While the first point is one going to the proper management of limited resources, the latter is really a theological, not a merely aesthetic, issue. The Wittenberg Reformers were convinced that the higher education entailment of the Lutheran Reformation was a radical approach to the Western intellectual tradition through the sources themselves. To be sure, other approaches to higher education were wildly popular at their time; Melanchthon could complain with the best of us that students eschewed the liberal arts and chose instead what was “universally more saleable.” But for the Wittenberg Reformers, higher education was a matter of best preparing students to live under God’s call in a world and under orders created by God for men and their benefit.
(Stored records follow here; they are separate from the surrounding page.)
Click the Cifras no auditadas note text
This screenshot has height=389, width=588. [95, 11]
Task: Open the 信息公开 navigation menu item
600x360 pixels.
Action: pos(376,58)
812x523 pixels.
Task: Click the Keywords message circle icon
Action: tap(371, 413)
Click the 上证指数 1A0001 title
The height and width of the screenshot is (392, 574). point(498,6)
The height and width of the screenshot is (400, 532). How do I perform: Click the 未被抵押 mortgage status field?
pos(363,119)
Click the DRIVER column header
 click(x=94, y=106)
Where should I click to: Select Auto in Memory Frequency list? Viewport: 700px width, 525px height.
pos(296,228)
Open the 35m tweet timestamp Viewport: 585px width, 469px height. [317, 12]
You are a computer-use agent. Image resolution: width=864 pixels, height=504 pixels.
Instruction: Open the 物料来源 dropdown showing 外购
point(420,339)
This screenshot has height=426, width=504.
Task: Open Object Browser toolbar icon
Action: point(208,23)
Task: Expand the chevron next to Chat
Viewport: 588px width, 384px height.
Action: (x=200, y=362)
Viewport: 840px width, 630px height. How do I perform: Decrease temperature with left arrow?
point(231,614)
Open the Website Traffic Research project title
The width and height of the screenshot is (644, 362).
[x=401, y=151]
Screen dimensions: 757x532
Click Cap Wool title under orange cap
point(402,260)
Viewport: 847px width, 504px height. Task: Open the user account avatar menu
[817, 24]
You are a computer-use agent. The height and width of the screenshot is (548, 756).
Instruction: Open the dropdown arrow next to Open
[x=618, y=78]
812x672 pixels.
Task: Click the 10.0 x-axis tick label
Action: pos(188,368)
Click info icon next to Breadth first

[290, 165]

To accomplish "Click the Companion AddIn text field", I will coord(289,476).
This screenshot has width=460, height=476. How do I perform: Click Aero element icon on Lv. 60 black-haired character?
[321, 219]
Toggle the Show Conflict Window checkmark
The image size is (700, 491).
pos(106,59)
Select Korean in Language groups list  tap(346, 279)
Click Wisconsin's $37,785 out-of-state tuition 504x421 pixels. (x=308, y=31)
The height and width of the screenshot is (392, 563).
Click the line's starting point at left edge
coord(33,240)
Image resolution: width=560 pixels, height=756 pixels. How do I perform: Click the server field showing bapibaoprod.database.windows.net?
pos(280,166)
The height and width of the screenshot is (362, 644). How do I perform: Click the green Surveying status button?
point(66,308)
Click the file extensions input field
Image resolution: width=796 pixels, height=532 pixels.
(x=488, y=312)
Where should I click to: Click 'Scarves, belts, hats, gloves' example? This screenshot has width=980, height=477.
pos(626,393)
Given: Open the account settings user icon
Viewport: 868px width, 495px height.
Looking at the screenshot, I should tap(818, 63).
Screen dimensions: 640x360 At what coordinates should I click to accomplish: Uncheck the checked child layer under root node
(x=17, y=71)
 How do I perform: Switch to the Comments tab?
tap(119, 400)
It was not, finally, business prowess or bureaucratic advancement that made for a life well-lived in the Wittenberg way; rather, a life well-lived in the Wittenberg way was one with a deeply cognizant sense of being located in a specific time and place, gifted with a certain wisdom handed down from antiquity and with an eschatological horizon that meant that this world was not all there was. That was the end to which the Wittenberg Reformers put the artes humaniores.
And that’s the end to which their modern heirs should continue to educate. Indeed, Thucydides is still the father of political philosophy, and the eschatological horizon hasn’t changed a bit. It’s only that we heirs of Wittenberg seem to have lost our way between our past and our future. But by approaching things like Wittenbergers, that is, by understanding what we ought to do now based upon where we have come from, based upon what we already know, we can find our way again.
14 October, 2010
Lutheranism & Classics a Huge Success
The dust has finally settled, and I can offer a report on Lutheranism & the Classics. Attendance at the conference numbered over 150, and the response by those in attendance has been overwhelmingly positive. The conference drew together Lutherans and non-Lutherans alike (I ate breakfast one morning with a public school teacher from Colorado, a Methodist, who thought the conference sounded interesting and so decided to come!), clergy and non-clergy, and academics and non-academics. Speakers forcefully and persuasively made the case, both directly and indirectly, that the languages (classical Hebrew, Greek, and Latin) and the arts in which they find their home are the highest and most natural decoration of the Church and that the Church of the Augsburg Confession without them is like a stripped-out, whitewashed shell: a church building in Geneva, say, compared to the Stadtkirche Wittenberg.
That's all fine and good, and you probably wouldn't have expected anything else to transpire. But those in attendance, both by their numbers and by their appreciative reception of the orations at the conference, confirmed that Lutherans want to be Lutherans. They want their children to be educated as Lutherans, they want Lutheran preachers in their Lutheran pulpits, Lutheran teachers in their Lutheran schools, and they want it authentically--not in an attenuated form.
Concordia Theological Seminary, Ft. Wayne, which hosted the conference, has also generously published sound recordings of the plenary talks by Jon Bruss, Dale Meyer, Carl Springer, John Nordling, and Avery Springer and Jim Lowe. You can find these on the CTSFW Media page. Once you've navigated there, click on "Listen/View Conferences and Events," then hit "Lutheranism & the Classics 2010," which will bring up the five plenary talks.
Papers from the sectional sessions will, along with the plenary papers, be available in a Logia 2012 special issue. I'm sure Logia would be delighted to have new subscribers in anticipation of that issue!
To all who attended, to all who helped out, to all who spoke, many thanks.